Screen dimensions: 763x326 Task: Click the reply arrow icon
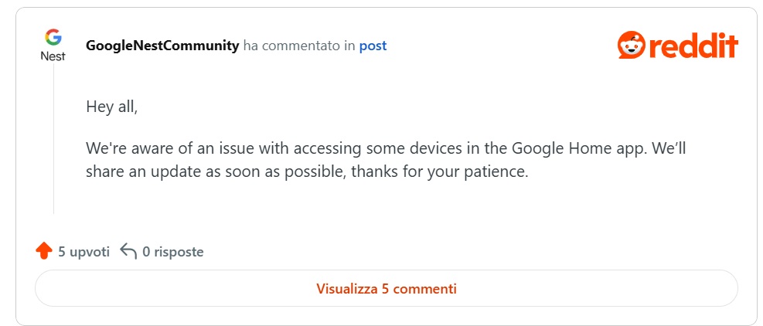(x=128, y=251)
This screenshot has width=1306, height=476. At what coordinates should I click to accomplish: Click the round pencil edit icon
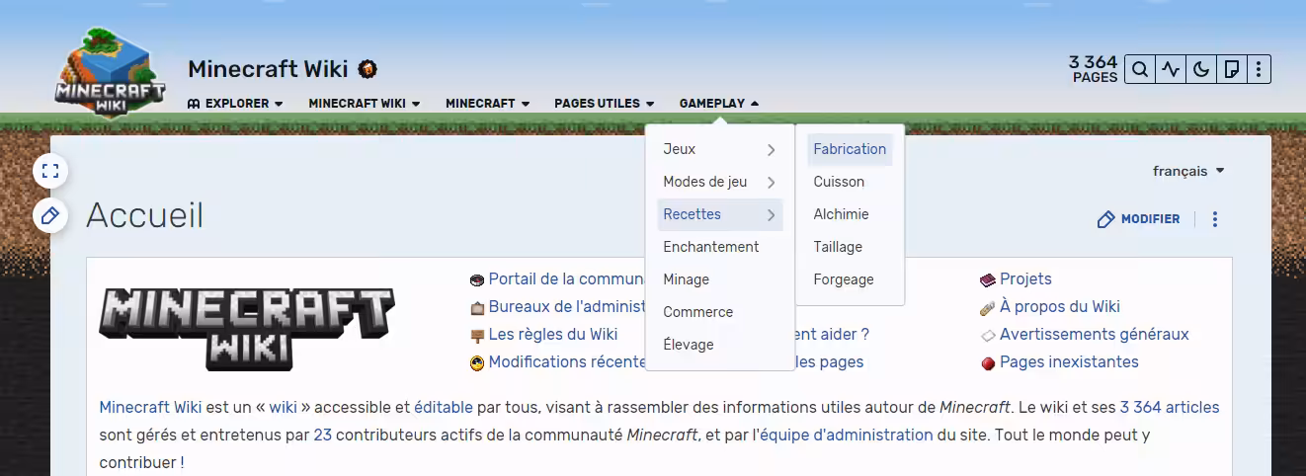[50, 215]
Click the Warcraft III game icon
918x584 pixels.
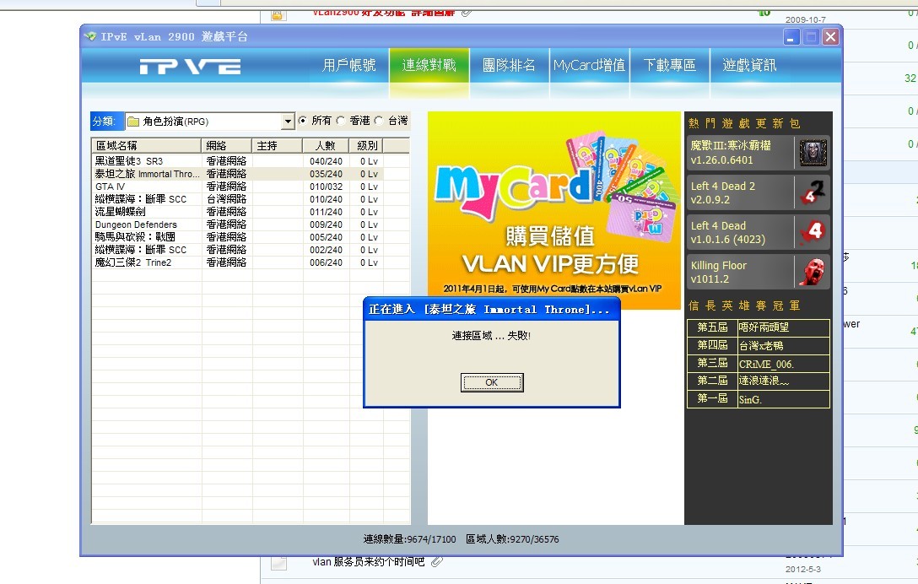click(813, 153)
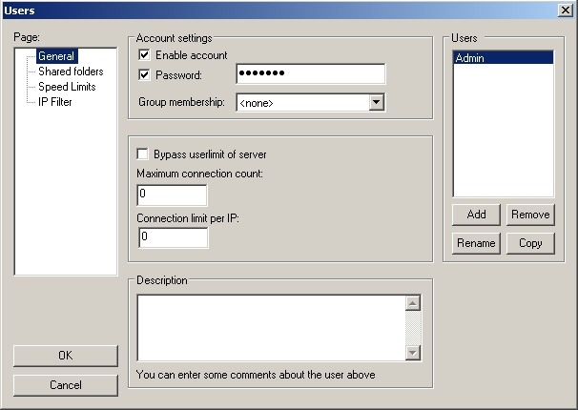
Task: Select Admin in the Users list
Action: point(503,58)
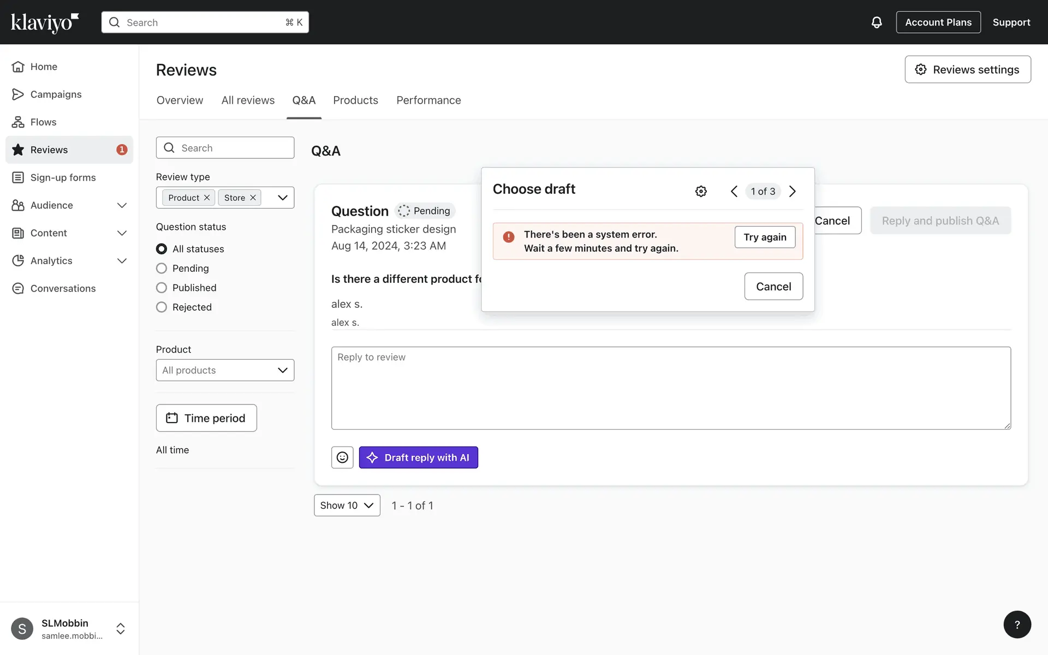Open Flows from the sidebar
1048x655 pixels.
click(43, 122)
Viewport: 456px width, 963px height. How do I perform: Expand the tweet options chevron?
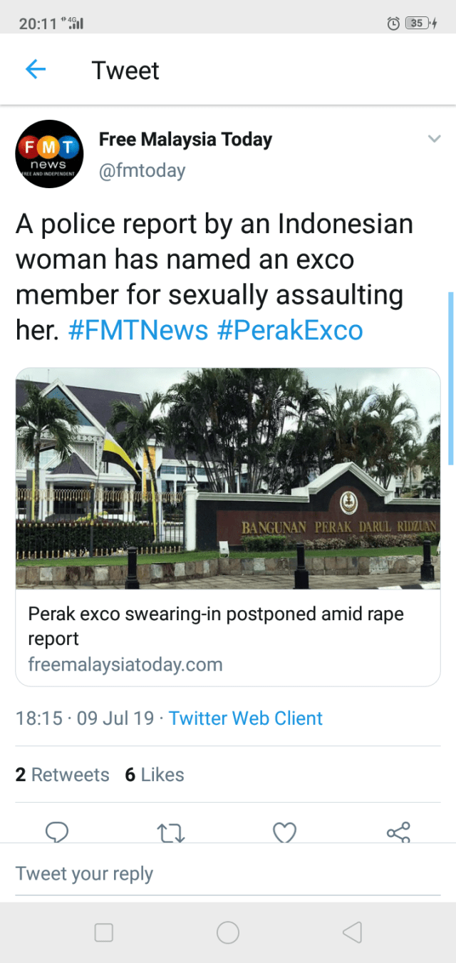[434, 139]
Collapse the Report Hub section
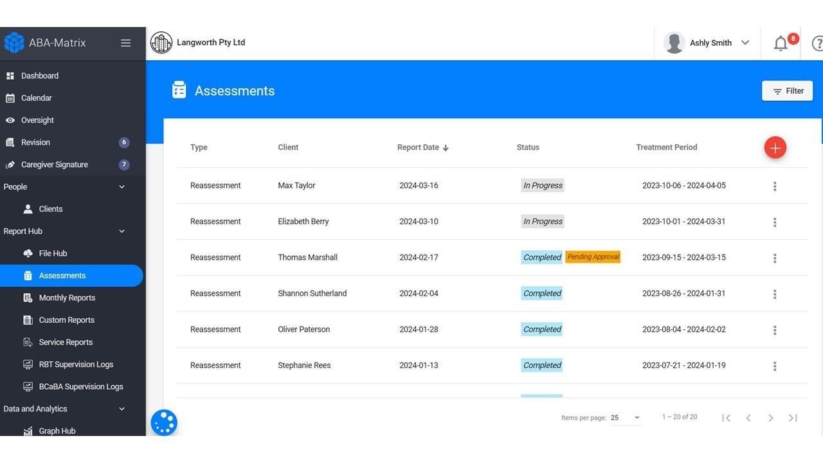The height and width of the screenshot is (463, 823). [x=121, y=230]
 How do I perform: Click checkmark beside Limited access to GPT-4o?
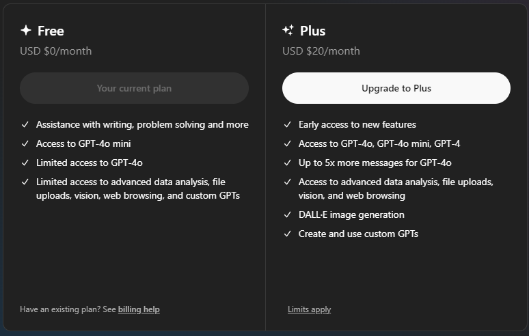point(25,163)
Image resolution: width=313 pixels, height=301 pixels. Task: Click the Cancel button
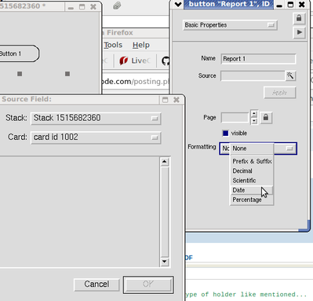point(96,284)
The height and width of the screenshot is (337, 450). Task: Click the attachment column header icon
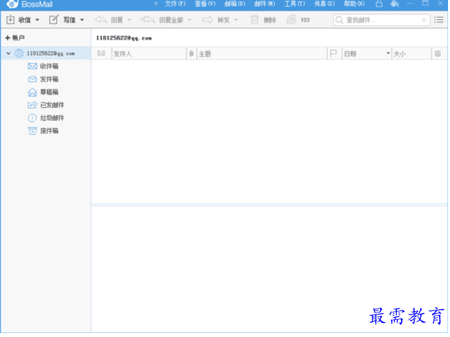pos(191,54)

=== TO DO ===
Set down every line of the data above word for word, leaving out the pictures.

=== FINAL RESULT ===
Screen dimensions: 763x326 Task: Click the reply arrow icon
(x=128, y=251)
This screenshot has width=1306, height=476. At what coordinates should I click to accomplish: Click the round pencil edit icon
[50, 215]
Click the Warcraft III game icon
918x584 pixels.
click(813, 153)
Task: Select Admin in the Users list
Action: point(503,58)
Open Flows from the sidebar
1048x655 pixels.
click(43, 122)
Viewport: 456px width, 963px height. How do I perform: Expand the tweet options chevron?
[434, 139]
Collapse the Report Hub section
The height and width of the screenshot is (463, 823). [x=121, y=230]
 How do I perform: Click checkmark beside Limited access to GPT-4o?
point(25,163)
Image resolution: width=313 pixels, height=301 pixels. Task: Click the Cancel button
point(96,284)
The height and width of the screenshot is (337, 450). Task: Click the attachment column header icon
pos(191,54)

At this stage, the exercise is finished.